**Document extract**:

>> begin

Road testing AIR

Thursday 7th November 2019

IMG_2670.jpgSeeing the photos online I was already hugely impressed by the sheer presence of the magnificent looking Alexander Dennis built Plaxton Panorama tri-axle coaches launched by Scottish Citylink on their AIR branded service between Glasgow and Edinburgh Airport towards the end of last month.

Costing a cool £400,000, each of the five vehicles entering service seats 75 giving a capacity increase of just over a third compared to the single decks being replaced which have hitherto run the service.


Peter Knight, Citylink’s enthusiastic and dynamic Operations Director, suggested I gave it a couple of weeks or so before heading up to take a ride as the new buses are being drip fed into service as they become available. I thought today would be a good day to give it a try and luckily on arrival at Edinburgh Airport only had to let one of the two single deck coaches out in service go before one of the three smart new double decks on the road turned up.


They look every bit as impressive in the flesh as the photographs portray. Edinburgh Airport is getting used to tri-axles following Lothian Buses’ recent upgrade of its Airlink service but the bright and sleek AIR livery takes image to a whole new level. My good friend Ray Stenning at Best Impressions has really come up trumps with this latest creation.


Step on board and the interior is equally impressive. There are two staircases to the upper deck, one in the traditional location immediately behind the driver on the offside with a 180 degree climb and turn ….


…. and another at the rear nearside by the rear access door for wheelchair users immediately in front of the rear luggage compartment.

>> end

**What the task asks**: Reproduce, word for word, the passage of the AIR coach road test that opens with the words "Step on board" and closes with "rear luggage compartment.".

**Dataset section**:

>> begin

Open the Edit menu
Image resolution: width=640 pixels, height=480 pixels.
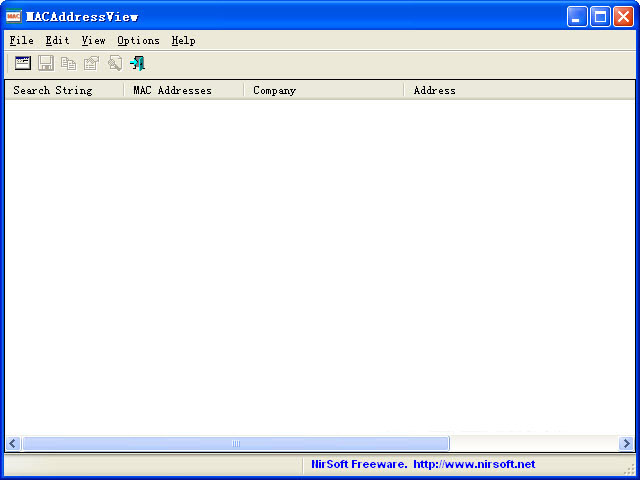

>> end

**Exercise solution**:
Step on board and the interior is equally impressive. There are two staircases to the upper deck, one in the traditional location immediately behind the driver on the offside with a 180 degree climb and turn ….


…. and another at the rear nearside by the rear access door for wheelchair users immediately in front of the rear luggage compartment.